What the exercise asks: Scan the records below for the line containing "Give Слънчеград. Литературна антология 3/5" and the line containing "[Teléfono] (969, 855)". Copy both, plus every line between, exactly.

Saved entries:
━━━━

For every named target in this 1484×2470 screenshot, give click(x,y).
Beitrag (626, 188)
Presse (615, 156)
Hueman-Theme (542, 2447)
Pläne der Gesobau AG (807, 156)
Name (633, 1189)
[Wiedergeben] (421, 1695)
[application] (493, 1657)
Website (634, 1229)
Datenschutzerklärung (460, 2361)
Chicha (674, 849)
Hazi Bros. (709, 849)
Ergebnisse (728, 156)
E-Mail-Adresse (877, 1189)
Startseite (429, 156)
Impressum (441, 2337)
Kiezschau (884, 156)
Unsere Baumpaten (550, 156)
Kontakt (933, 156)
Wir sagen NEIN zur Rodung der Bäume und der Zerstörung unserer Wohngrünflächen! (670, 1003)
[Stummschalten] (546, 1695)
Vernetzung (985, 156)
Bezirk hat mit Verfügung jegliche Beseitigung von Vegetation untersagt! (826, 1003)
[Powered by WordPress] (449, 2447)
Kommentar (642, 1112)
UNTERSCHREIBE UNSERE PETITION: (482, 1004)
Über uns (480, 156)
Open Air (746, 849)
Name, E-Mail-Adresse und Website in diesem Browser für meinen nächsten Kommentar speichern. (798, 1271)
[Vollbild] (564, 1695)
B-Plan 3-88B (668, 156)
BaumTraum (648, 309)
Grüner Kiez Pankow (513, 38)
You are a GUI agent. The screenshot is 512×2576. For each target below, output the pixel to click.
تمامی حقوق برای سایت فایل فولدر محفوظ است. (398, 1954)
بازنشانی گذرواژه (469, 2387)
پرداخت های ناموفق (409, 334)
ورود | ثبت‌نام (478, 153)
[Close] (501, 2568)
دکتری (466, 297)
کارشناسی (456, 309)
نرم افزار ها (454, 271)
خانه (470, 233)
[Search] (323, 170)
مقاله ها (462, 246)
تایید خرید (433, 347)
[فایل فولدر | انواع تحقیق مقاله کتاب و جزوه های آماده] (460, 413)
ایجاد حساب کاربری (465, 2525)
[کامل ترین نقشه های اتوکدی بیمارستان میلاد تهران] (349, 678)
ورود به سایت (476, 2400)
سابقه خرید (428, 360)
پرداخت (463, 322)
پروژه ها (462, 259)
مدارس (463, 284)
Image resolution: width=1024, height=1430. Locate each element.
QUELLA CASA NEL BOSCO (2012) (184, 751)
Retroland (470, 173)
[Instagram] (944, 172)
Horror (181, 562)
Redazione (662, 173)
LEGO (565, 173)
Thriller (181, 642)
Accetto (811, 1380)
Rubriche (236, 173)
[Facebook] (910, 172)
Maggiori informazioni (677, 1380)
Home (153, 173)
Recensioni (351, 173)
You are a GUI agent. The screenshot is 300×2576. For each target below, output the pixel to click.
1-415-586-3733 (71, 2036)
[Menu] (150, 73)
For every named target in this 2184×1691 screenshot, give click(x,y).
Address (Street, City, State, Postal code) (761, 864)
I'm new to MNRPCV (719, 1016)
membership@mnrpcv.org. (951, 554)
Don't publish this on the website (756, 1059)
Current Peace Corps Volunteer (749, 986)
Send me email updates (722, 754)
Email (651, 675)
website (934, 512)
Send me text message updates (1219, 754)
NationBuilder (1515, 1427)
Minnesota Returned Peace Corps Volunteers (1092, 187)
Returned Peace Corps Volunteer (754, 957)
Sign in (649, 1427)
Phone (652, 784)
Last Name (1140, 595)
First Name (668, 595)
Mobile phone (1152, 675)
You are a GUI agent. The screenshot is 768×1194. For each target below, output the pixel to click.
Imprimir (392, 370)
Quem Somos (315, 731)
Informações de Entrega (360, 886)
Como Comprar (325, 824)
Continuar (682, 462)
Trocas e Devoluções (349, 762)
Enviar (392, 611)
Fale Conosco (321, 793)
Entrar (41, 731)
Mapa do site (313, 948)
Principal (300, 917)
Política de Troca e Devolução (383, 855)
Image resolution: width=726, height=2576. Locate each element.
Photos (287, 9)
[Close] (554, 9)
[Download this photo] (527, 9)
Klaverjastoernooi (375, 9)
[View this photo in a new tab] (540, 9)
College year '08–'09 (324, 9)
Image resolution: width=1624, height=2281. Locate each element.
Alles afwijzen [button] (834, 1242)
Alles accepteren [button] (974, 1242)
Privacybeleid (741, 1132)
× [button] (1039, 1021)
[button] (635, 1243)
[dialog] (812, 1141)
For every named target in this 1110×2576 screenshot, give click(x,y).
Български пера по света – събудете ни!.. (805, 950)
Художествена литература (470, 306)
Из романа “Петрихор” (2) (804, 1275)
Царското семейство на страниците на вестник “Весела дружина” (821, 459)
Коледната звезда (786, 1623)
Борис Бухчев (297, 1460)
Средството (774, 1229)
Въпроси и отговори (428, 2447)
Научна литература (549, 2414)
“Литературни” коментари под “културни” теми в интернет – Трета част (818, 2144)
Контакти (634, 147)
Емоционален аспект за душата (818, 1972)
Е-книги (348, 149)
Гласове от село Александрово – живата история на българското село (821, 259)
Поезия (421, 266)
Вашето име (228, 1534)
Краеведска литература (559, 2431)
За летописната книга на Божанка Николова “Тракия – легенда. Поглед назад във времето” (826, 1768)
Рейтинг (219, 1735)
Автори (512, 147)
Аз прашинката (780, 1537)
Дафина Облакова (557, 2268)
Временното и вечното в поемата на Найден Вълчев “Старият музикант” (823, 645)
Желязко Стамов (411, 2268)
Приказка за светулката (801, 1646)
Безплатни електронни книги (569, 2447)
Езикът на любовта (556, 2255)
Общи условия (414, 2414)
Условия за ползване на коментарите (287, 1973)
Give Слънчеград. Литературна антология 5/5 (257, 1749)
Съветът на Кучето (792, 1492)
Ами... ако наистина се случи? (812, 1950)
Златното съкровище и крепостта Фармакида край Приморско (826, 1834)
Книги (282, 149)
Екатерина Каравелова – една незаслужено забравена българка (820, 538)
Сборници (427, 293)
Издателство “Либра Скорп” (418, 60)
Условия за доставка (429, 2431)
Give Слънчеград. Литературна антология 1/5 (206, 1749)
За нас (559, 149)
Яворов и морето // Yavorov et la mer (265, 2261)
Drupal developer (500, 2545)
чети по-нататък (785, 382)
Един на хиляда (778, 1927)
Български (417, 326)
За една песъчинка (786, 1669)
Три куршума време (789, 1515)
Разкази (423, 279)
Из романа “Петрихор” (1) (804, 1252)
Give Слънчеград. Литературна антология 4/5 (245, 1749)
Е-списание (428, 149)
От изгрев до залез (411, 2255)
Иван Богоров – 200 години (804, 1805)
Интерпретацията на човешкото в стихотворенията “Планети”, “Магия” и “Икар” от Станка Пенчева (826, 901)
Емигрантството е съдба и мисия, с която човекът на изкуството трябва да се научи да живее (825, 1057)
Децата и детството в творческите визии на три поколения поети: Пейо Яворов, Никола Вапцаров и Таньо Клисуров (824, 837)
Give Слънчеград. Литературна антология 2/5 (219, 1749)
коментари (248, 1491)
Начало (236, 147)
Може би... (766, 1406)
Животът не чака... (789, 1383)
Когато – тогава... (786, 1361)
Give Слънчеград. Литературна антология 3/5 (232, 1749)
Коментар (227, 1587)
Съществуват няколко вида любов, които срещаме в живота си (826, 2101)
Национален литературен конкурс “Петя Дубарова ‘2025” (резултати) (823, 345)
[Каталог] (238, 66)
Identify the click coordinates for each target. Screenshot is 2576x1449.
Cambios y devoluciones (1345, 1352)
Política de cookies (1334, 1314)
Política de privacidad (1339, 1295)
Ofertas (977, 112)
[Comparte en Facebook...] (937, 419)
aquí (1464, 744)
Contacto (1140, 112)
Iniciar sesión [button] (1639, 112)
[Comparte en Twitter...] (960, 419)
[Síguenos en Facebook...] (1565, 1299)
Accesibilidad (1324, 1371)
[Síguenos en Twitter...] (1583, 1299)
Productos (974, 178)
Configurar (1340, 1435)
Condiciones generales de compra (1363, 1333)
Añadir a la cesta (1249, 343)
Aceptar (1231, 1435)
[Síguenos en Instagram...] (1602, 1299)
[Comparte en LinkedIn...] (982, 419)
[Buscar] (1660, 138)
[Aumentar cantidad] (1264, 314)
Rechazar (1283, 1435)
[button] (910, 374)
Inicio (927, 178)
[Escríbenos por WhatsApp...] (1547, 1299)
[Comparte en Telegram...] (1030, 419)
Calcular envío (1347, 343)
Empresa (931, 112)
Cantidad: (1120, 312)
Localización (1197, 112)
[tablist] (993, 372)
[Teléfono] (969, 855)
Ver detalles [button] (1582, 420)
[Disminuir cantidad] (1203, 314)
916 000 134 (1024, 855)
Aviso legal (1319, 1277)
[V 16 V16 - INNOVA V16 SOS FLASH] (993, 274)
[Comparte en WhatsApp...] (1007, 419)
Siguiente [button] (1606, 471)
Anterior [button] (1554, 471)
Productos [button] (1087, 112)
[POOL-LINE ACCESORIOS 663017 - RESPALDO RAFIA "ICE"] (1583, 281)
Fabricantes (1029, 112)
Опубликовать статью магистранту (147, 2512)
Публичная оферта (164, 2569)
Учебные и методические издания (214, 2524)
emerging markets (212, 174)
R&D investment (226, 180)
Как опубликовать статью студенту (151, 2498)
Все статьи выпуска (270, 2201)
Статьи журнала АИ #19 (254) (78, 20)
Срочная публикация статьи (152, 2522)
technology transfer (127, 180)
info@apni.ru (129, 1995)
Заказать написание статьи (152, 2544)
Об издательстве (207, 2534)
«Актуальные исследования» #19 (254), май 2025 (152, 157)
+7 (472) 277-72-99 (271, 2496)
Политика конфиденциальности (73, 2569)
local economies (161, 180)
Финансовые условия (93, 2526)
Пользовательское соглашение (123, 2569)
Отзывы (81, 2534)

━━━━

Solution to the exercise:
Give Слънчеград. Литературна антология 3/5 (232, 1749)
Коментар (227, 1587)
Съществуват няколко вида любов, които срещаме в живота си (826, 2101)
Национален литературен конкурс “Петя Дубарова ‘2025” (резултати) (823, 345)
[Каталог] (238, 66)
Identify the click coordinates for each target. Screenshot is 2576x1449.
Cambios y devoluciones (1345, 1352)
Política de cookies (1334, 1314)
Política de privacidad (1339, 1295)
Ofertas (977, 112)
[Comparte en Facebook...] (937, 419)
aquí (1464, 744)
Contacto (1140, 112)
Iniciar sesión [button] (1639, 112)
[Comparte en Twitter...] (960, 419)
[Síguenos en Facebook...] (1565, 1299)
Accesibilidad (1324, 1371)
[Síguenos en Twitter...] (1583, 1299)
Productos (974, 178)
Configurar (1340, 1435)
Condiciones generales de compra (1363, 1333)
Añadir a la cesta (1249, 343)
Aceptar (1231, 1435)
[Síguenos en Instagram...] (1602, 1299)
[Comparte en LinkedIn...] (982, 419)
[Buscar] (1660, 138)
[Aumentar cantidad] (1264, 314)
Rechazar (1283, 1435)
[button] (910, 374)
Inicio (927, 178)
[Escríbenos por WhatsApp...] (1547, 1299)
[Comparte en Telegram...] (1030, 419)
Calcular envío (1347, 343)
Empresa (931, 112)
Cantidad: (1120, 312)
Localización (1197, 112)
[tablist] (993, 372)
[Teléfono] (969, 855)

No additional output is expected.